» What is being asked
Whatever appears in the listing, return all of it exactly.

» Records supplied

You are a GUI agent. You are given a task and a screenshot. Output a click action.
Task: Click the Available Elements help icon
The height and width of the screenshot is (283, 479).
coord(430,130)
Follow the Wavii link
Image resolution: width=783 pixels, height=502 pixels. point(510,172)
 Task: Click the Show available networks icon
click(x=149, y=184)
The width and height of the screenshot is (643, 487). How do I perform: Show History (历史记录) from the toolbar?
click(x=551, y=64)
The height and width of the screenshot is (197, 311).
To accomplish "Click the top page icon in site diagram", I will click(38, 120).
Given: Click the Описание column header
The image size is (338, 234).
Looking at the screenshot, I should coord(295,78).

» Answer section
You are a GUI agent. You are given a task and a screenshot. Output a click action.
Task: Click the Available Elements help icon
The height and width of the screenshot is (283, 479).
coord(430,130)
Follow the Wavii link
Image resolution: width=783 pixels, height=502 pixels. point(510,172)
 Task: Click the Show available networks icon
click(x=149, y=184)
The width and height of the screenshot is (643, 487). How do I perform: Show History (历史记录) from the toolbar?
click(x=551, y=64)
The height and width of the screenshot is (197, 311).
To accomplish "Click the top page icon in site diagram", I will click(38, 120).
Given: Click the Описание column header
The image size is (338, 234).
Looking at the screenshot, I should coord(295,78).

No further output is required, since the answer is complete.